● Problem to solve: Recast every line of the listing below as a numbered list, leaving out the blank lines.

━━ Data supplied

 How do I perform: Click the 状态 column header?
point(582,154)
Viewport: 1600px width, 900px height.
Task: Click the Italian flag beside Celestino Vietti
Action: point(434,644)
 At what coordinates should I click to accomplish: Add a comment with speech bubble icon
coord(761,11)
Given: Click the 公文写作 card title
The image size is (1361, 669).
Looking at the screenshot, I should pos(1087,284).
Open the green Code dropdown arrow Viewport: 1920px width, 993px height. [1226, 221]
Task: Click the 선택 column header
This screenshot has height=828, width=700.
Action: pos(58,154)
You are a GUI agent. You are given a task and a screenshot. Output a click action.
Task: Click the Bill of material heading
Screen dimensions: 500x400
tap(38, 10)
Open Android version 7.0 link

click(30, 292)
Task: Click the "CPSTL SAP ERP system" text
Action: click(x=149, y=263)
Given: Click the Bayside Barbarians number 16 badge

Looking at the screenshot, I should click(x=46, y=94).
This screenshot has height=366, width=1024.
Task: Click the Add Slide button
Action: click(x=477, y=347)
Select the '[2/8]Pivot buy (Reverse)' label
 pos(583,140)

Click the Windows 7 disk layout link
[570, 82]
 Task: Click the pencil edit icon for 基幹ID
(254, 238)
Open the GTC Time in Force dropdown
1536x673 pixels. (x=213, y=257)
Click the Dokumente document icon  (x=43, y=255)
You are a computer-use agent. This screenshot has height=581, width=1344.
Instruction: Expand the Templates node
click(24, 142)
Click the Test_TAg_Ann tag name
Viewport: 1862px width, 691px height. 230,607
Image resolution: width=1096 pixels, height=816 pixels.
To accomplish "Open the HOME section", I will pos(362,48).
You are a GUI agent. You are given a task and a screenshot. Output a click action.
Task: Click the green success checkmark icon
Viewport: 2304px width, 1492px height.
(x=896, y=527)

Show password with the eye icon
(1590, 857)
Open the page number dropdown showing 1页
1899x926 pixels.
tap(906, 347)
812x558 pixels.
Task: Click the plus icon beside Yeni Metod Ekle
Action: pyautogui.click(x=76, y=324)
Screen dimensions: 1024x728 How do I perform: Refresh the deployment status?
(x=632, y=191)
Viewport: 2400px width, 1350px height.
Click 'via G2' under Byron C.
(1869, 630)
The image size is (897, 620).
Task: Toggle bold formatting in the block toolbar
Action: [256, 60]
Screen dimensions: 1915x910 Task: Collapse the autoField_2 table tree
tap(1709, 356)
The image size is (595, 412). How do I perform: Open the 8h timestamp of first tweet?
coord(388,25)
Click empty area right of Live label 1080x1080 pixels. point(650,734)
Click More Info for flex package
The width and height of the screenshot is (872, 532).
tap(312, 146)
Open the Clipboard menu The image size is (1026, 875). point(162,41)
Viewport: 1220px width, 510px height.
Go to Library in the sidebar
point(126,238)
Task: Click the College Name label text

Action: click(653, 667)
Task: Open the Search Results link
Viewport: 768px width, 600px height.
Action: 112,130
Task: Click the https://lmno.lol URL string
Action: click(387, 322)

━━━━

● Expected output:
1.  How do I perform: Click the 状态 column header?
2. point(582,154)
3. Viewport: 1600px width, 900px height.
4. Task: Click the Italian flag beside Celestino Vietti
5. Action: point(434,644)
6.  At what coordinates should I click to accomplish: Add a comment with speech bubble icon
7. coord(761,11)
8. Given: Click the 公文写作 card title
9. The image size is (1361, 669).
10. Looking at the screenshot, I should pos(1087,284).
11. Open the green Code dropdown arrow Viewport: 1920px width, 993px height. [1226, 221]
12. Task: Click the 선택 column header
13. This screenshot has height=828, width=700.
14. Action: pos(58,154)
15. You are a GUI agent. You are given a task and a screenshot. Output a click action.
16. Task: Click the Bill of material heading
17. Screen dimensions: 500x400
18. tap(38, 10)
19. Open Android version 7.0 link
20. click(30, 292)
21. Task: Click the "CPSTL SAP ERP system" text
22. Action: click(x=149, y=263)
23. Given: Click the Bayside Barbarians number 16 badge
24. Looking at the screenshot, I should click(x=46, y=94).
25. This screenshot has height=366, width=1024.
26. Task: Click the Add Slide button
27. Action: click(x=477, y=347)
28. Select the '[2/8]Pivot buy (Reverse)' label
29.  pos(583,140)
30. Click the Windows 7 disk layout link
31. [570, 82]
32.  Task: Click the pencil edit icon for 基幹ID
33. (254, 238)
34. Open the GTC Time in Force dropdown
35. 1536x673 pixels. (x=213, y=257)
36. Click the Dokumente document icon  (x=43, y=255)
37. You are a computer-use agent. This screenshot has height=581, width=1344.
38. Instruction: Expand the Templates node
39. click(24, 142)
40. Click the Test_TAg_Ann tag name
41. Viewport: 1862px width, 691px height. 230,607
42. Image resolution: width=1096 pixels, height=816 pixels.
43. To accomplish "Open the HOME section", I will pos(362,48).
44. You are a GUI agent. You are given a task and a screenshot. Output a click action.
45. Task: Click the green success checkmark icon
46. Viewport: 2304px width, 1492px height.
47. (x=896, y=527)
48. Show password with the eye icon
49. (1590, 857)
50. Open the page number dropdown showing 1页
51. 1899x926 pixels.
52. tap(906, 347)
53. 812x558 pixels.
54. Task: Click the plus icon beside Yeni Metod Ekle
55. Action: pyautogui.click(x=76, y=324)
56. Screen dimensions: 1024x728 How do I perform: Refresh the deployment status?
57. (x=632, y=191)
58. Viewport: 2400px width, 1350px height.
59. Click 'via G2' under Byron C.
60. (1869, 630)
61. The image size is (897, 620).
62. Task: Toggle bold formatting in the block toolbar
63. Action: [256, 60]
64. Screen dimensions: 1915x910 Task: Collapse the autoField_2 table tree
65. tap(1709, 356)
66. The image size is (595, 412). How do I perform: Open the 8h timestamp of first tweet?
67. coord(388,25)
68. Click empty area right of Live label 1080x1080 pixels. point(650,734)
69. Click More Info for flex package
70. The width and height of the screenshot is (872, 532).
71. tap(312, 146)
72. Open the Clipboard menu The image size is (1026, 875). point(162,41)
73. Viewport: 1220px width, 510px height.
74. Go to Library in the sidebar
75. point(126,238)
76. Task: Click the College Name label text
77. Action: click(653, 667)
78. Task: Open the Search Results link
79. Viewport: 768px width, 600px height.
80. Action: 112,130
81. Task: Click the https://lmno.lol URL string
82. Action: click(387, 322)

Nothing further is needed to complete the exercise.